Spring Madness
I stoop and tear the sandals from my feet
While the green fires glimmer in the gloom;
The hot roar of madness
Swells my veins with gladness;
I smell the rotting wood-stuff
And the drift of willow-bloom,
And the moon's wet face
Lifts above the place
Till gaunt and black the shadows are crowding close for room.
The alder thickets brush against my limbs;
The heavy tramp of water shakes the night;
I cross the naked hills,
Where the thin dawn lifts and fills;
All the black woods wail behind me—
They cannot stay my flight
Till the sun's red stain
Dyes the world again
And winds beyond the heavens are dancing in the light.
One Morning when the Rain-Birds Call
The snows have joined the little streams and slid into the sea;
The mountain sides are damp and black and steaming in the sun;
But Spring, who should be with us now, is waiting timidly
For Winter to unbar the gates and let the rivers run.

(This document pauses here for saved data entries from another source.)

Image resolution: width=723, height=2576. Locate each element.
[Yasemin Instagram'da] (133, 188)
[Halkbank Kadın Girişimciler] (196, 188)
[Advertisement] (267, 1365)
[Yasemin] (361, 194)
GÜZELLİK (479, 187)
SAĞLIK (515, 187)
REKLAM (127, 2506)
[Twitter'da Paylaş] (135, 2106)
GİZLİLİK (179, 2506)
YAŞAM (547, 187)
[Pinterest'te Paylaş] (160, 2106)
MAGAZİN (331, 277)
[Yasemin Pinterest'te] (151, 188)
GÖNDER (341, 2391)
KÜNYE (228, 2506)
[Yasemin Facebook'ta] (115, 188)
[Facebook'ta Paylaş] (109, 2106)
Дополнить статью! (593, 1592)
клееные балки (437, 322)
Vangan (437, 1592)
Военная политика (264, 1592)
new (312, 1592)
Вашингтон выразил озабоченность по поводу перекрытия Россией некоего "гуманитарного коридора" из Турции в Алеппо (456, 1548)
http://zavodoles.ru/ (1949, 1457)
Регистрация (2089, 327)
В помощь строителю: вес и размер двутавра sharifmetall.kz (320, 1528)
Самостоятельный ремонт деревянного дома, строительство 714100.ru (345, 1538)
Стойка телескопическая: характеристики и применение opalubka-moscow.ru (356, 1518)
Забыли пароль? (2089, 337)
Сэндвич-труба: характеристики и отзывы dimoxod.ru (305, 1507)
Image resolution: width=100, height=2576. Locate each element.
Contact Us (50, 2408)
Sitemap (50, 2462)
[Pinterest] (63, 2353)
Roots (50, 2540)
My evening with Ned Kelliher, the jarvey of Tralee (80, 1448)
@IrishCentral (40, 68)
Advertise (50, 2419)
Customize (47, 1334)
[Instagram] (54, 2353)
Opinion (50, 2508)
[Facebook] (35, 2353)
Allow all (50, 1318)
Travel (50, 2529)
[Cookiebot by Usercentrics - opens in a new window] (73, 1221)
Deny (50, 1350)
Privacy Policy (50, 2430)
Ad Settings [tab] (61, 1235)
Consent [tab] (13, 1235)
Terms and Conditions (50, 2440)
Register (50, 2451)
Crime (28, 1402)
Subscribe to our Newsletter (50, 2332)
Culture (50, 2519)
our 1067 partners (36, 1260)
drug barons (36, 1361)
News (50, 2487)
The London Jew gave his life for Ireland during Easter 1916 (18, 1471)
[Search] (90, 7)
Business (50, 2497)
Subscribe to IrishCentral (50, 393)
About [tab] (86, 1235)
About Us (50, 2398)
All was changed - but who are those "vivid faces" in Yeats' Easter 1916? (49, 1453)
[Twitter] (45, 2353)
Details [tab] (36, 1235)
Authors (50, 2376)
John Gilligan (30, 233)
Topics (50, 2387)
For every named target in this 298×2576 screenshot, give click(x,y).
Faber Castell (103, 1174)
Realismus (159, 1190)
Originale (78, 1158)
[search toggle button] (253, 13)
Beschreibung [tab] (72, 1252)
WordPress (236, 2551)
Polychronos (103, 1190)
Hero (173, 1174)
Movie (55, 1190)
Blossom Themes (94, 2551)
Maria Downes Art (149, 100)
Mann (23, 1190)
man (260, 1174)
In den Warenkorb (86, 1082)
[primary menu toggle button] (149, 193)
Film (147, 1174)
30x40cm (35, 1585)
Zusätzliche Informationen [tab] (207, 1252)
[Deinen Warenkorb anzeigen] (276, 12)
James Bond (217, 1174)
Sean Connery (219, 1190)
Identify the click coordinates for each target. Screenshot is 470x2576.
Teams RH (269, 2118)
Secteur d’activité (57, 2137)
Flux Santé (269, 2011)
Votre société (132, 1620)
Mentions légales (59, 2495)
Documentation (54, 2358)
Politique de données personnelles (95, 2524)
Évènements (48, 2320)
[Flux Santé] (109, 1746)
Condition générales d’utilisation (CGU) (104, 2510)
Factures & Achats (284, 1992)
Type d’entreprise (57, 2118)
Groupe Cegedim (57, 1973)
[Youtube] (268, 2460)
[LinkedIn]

It matters not how green the grass is lifting through the mold,
How strong the sap is climbing out to every naked bough,
That in the towns the market-stalls are bright with jonquil gold,
And over marsh and meadowland the frogs are fluting now.
For still the waters groan and grind beneath the icy floor,
And still the winds are hungry-cold that leave the valley's mouth.
Expectantly each day we wait to hear the sullen roar.
And see the blind and broken herd retreating to the south.
One morning when the rain-birds call across the singing rills,
And the maple buds like tiny flames shine red among the green,
The ice will burst asunder and go pounding through the hills—
An endless gray procession with the yellow flood between,
Then the Spring will no more linger, but come with joyous shout,
With music in the city squares and laughter down the lane;
The thrush will pipe at twilight to draw the blossoms out,
And the vanguard of the summer host will camp with us again.